## [Problem to work on]
Return the items starting at the line containing "forward [725, 294]" and ending at the line containing "inability [718, 795]", copied verbatim.

+ + + +

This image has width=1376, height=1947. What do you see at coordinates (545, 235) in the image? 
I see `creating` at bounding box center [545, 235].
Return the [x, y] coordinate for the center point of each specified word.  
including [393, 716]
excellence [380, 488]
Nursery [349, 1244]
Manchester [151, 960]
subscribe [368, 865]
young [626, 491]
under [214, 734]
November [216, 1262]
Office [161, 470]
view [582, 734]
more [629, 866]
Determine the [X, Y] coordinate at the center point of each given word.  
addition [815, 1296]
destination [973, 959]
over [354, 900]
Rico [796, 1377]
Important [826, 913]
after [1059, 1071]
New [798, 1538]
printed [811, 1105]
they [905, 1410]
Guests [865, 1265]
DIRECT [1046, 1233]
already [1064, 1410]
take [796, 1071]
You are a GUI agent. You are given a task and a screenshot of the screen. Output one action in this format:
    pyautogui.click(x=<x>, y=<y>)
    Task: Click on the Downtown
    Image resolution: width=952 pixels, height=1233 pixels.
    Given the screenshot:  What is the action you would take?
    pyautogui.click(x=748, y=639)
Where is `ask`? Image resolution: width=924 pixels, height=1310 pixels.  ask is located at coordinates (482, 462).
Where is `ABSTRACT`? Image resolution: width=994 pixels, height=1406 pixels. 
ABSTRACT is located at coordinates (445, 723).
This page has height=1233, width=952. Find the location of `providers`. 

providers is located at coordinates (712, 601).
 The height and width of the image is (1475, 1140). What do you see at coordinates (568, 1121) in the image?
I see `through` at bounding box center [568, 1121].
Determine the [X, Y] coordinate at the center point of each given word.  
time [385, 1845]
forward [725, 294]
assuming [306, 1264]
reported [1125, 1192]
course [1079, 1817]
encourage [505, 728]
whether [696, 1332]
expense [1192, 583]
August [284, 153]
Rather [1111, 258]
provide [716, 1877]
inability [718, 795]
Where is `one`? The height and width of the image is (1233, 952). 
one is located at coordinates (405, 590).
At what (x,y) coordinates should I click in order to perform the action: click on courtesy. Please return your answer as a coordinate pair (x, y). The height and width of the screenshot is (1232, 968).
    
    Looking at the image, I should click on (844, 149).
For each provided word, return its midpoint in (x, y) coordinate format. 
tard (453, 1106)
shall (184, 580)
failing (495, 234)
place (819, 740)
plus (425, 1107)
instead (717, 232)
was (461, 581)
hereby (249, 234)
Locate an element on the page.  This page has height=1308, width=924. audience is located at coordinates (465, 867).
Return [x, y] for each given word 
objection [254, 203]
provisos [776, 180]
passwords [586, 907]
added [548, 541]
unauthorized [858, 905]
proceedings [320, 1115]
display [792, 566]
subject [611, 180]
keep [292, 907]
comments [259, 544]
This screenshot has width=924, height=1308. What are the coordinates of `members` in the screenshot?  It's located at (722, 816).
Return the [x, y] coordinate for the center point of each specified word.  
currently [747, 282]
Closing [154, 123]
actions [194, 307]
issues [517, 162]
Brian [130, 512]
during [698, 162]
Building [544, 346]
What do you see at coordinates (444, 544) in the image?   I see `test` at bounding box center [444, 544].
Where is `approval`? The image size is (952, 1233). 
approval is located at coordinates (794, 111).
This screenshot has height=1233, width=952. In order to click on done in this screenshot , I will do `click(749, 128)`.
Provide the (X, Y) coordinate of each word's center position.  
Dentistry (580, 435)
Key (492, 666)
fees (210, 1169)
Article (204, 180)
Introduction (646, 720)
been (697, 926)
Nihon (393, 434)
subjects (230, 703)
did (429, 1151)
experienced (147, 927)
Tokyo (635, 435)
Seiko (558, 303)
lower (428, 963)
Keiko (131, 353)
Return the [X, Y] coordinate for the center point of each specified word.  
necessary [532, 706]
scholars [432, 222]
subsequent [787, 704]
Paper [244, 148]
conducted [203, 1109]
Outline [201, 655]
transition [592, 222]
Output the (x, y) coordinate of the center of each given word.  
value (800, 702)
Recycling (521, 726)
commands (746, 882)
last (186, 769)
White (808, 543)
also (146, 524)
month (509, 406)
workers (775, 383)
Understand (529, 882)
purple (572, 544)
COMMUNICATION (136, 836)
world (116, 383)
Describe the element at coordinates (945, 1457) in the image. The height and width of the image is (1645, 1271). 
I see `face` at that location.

+ + + +

## [Solution to this exercise]
forward [725, 294]
assuming [306, 1264]
reported [1125, 1192]
course [1079, 1817]
encourage [505, 728]
whether [696, 1332]
expense [1192, 583]
August [284, 153]
Rather [1111, 258]
provide [716, 1877]
inability [718, 795]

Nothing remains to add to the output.